Building with AI Agents: What Actually Works

A few things I’ve learned after spending months shipping agent-assisted workflows in production.

The mental model shift

The mistake most engineers make is treating AI agents like better autocomplete. They’re not. The right mental model is closer to a junior contractor who reads fast, never gets tired, and occasionally hallucinates API docs.

That mental model change has two practical consequences:

You define the contracts, not the logic. Give the agent a clear interface — exact inputs, expected outputs, explicit failure modes. Don’t let it infer what you mean.
Verification is your job. The agent ships fast. You verify. Every agent-written PR gets the same review as any other PR — probably more, because the agent won’t feel bad about it.

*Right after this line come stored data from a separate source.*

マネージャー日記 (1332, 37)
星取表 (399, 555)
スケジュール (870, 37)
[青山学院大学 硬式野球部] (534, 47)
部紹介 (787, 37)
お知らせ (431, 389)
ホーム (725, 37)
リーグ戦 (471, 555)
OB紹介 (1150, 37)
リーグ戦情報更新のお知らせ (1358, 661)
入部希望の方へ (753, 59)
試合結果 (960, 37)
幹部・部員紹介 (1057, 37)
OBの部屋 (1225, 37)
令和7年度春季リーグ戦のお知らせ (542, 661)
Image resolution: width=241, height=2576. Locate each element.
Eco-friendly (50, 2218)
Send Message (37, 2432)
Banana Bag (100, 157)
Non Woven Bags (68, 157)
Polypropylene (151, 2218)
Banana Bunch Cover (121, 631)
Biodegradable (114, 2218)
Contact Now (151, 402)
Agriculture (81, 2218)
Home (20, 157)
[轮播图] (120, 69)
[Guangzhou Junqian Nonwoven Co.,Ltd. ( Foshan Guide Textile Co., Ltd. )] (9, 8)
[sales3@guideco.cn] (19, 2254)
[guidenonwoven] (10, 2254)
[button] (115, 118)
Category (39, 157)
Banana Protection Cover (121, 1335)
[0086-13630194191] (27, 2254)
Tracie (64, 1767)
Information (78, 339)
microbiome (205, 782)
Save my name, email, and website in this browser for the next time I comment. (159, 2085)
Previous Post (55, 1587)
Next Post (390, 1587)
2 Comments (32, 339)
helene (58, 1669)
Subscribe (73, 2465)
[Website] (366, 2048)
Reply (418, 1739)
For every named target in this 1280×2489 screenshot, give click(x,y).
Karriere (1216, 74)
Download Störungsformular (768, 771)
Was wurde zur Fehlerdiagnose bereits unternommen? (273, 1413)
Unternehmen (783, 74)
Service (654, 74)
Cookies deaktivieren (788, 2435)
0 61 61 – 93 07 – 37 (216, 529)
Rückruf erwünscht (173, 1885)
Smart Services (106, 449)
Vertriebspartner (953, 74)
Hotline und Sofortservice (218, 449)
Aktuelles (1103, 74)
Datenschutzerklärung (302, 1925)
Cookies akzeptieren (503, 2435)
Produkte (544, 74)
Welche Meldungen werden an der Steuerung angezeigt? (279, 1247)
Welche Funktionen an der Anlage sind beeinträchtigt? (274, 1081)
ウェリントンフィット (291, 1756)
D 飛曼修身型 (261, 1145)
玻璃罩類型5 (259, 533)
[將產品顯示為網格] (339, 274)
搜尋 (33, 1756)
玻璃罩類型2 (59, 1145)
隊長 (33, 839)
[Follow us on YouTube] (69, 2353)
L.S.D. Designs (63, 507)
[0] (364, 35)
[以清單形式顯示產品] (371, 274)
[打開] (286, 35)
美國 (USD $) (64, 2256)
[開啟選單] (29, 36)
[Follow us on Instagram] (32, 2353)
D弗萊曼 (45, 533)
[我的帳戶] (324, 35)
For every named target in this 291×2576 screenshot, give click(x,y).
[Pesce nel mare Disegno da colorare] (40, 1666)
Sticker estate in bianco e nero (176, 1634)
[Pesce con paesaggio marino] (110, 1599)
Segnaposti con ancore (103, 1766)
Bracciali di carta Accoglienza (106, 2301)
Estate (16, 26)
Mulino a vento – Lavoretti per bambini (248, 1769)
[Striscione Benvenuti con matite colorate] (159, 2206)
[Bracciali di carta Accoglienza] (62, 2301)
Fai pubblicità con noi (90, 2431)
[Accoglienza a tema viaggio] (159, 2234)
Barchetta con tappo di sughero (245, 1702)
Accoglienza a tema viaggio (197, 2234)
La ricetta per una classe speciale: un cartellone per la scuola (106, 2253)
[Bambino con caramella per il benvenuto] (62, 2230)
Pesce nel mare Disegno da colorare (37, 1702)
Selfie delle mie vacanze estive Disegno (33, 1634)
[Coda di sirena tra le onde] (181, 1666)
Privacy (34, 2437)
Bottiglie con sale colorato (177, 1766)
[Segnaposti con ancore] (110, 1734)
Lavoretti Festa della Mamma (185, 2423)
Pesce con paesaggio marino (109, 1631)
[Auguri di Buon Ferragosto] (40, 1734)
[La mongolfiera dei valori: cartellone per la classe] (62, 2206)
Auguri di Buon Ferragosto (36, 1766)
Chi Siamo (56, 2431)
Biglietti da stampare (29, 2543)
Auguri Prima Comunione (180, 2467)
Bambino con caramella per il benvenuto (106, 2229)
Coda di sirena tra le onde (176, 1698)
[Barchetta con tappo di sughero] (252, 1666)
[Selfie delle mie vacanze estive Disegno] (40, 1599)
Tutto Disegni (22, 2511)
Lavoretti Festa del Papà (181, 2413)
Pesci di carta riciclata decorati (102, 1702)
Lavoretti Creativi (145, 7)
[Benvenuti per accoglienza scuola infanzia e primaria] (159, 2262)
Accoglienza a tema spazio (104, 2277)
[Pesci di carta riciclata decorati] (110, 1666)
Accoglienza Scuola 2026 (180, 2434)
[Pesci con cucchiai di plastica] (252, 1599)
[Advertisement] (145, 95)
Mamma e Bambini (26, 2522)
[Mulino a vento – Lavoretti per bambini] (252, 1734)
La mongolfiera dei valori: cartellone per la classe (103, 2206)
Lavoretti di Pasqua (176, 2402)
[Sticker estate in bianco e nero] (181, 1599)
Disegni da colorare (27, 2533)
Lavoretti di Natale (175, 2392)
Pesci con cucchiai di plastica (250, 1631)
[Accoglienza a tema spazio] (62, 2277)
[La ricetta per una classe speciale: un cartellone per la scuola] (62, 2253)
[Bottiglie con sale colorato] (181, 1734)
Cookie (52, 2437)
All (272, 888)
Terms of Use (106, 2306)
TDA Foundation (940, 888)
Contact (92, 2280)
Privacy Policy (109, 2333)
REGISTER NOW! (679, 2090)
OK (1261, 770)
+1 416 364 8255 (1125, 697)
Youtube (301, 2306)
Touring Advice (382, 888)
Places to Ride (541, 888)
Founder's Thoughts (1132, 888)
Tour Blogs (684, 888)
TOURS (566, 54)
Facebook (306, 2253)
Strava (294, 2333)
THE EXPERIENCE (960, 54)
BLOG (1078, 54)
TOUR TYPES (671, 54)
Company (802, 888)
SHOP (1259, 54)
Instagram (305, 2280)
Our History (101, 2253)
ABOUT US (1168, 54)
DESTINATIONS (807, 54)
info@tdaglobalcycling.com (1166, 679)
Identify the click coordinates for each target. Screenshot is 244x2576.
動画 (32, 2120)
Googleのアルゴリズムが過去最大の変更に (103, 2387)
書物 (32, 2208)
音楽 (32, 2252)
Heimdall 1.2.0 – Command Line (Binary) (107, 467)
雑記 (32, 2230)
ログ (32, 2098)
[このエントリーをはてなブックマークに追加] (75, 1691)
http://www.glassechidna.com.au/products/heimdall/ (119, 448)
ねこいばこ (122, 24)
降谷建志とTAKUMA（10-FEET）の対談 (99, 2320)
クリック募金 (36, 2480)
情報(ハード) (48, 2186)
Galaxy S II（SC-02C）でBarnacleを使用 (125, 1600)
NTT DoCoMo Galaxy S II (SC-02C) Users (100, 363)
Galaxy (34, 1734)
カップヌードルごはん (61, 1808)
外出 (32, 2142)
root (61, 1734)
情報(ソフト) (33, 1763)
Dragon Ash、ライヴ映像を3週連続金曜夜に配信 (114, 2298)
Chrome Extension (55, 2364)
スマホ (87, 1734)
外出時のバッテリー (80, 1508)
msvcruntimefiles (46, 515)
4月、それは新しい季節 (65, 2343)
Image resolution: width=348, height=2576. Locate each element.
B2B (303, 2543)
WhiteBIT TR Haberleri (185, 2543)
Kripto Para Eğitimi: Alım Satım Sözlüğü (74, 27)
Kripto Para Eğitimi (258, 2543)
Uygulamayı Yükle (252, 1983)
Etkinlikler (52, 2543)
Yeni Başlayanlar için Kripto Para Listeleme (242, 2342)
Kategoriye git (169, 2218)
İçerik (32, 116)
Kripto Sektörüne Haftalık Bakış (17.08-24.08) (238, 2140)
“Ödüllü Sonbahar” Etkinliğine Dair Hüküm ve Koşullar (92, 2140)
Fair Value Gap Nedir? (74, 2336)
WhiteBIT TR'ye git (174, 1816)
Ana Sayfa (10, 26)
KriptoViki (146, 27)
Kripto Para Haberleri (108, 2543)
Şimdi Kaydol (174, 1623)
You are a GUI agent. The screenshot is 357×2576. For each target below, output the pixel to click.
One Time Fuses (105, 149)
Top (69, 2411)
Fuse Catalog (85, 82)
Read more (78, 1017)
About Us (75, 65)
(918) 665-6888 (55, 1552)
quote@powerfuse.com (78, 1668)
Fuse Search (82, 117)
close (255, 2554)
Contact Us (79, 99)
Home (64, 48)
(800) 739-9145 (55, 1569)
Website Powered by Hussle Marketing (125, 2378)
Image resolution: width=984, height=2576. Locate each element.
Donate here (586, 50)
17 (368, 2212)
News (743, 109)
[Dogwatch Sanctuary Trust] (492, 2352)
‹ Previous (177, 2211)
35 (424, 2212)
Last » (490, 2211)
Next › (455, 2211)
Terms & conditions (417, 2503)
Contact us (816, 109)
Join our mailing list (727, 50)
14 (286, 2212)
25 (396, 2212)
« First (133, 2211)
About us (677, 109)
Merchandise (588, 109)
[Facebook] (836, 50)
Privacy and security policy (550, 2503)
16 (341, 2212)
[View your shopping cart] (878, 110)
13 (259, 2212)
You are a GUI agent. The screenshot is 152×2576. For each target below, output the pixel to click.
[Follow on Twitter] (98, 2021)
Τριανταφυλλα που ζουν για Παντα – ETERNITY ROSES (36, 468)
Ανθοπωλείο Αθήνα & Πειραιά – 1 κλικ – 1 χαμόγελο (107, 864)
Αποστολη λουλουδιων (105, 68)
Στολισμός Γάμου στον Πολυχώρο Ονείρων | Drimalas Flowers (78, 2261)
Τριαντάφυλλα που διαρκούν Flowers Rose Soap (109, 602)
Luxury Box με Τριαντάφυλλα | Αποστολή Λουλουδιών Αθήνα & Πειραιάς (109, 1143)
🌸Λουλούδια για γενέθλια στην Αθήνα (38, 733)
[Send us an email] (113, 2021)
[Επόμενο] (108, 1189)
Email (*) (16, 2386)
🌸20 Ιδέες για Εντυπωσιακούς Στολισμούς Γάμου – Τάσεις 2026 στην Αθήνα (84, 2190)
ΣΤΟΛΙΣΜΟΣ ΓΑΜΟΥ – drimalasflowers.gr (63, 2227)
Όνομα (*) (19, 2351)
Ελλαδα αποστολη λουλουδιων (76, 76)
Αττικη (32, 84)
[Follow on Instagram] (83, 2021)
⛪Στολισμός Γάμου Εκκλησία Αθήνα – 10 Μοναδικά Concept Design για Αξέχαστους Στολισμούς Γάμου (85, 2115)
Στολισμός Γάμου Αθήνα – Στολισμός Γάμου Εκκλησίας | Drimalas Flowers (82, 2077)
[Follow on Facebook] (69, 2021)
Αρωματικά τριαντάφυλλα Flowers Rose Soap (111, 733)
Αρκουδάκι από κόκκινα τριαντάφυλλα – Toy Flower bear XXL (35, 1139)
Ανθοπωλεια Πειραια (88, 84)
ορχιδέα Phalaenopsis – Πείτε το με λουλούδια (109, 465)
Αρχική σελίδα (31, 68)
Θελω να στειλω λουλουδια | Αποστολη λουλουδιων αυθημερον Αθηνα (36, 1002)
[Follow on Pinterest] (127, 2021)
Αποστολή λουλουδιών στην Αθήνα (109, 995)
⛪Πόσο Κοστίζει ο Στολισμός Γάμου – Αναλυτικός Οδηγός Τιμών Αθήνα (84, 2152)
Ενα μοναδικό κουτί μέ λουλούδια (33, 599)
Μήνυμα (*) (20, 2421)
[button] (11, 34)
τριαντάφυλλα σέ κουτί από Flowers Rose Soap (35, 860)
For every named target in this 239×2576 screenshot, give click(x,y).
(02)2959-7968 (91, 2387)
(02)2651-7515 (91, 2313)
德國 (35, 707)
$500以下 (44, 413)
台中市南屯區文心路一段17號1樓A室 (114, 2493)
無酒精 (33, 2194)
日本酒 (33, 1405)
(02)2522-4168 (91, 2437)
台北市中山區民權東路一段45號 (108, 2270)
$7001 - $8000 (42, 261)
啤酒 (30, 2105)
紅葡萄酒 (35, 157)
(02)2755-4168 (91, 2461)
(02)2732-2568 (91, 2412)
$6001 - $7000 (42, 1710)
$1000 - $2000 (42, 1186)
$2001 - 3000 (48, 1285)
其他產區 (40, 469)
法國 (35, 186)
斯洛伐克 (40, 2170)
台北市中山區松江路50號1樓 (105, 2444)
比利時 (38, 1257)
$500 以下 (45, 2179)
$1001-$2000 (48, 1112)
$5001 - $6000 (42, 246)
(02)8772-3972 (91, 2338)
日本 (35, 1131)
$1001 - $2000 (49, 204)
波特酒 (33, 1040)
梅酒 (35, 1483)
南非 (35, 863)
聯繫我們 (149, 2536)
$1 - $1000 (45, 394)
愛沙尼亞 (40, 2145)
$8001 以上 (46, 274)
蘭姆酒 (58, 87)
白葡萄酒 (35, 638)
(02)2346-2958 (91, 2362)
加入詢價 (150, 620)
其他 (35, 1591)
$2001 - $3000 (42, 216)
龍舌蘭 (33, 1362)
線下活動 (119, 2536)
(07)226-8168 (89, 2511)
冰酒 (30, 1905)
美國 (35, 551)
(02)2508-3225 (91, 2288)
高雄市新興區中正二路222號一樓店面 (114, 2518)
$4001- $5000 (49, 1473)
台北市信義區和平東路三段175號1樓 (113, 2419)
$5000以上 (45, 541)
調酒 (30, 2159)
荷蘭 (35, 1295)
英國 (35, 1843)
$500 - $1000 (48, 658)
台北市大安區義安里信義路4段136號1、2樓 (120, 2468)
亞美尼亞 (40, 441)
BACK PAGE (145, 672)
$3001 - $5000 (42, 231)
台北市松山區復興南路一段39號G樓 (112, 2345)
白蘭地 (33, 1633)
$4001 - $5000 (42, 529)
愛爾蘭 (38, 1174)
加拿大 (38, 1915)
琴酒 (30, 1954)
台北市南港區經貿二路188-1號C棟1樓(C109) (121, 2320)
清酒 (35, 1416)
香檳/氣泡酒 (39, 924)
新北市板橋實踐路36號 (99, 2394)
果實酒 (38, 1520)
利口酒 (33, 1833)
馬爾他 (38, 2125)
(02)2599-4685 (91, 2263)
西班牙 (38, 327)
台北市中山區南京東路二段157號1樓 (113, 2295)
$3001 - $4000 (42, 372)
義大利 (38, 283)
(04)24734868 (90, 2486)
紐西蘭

What I’ve actually shipped

A few patterns that held up:

File-based workflows — anything that’s just read/write on a predictable structure (like this blog). The agent knows the schema, pushes a file, done. Zero surprises.

Scaffolding, not architecture — agents are excellent at creating the 80% skeleton of a new service or feature. They’re poor at architectural decisions that require context spanning multiple years of system history. Use them for the former, own the latter yourself.

Research synthesis — give an agent a set of docs, a GitHub issue, and a question. Get back a structured answer. This alone saves an hour a day.

What doesn’t work

Long-horizon tasks with ambiguous checkpoints
Anything that requires institutional memory the agent doesn’t have
Decisions involving trade-offs you haven’t made explicit

The actual workflow

For this blog specifically: I open Claude Code, describe what I want to write, and it scaffolds the post. I edit, push. The whole loop is under five minutes once you have the repo set up right.

That’s the real unlock — not the AI capability, but removing the friction around it.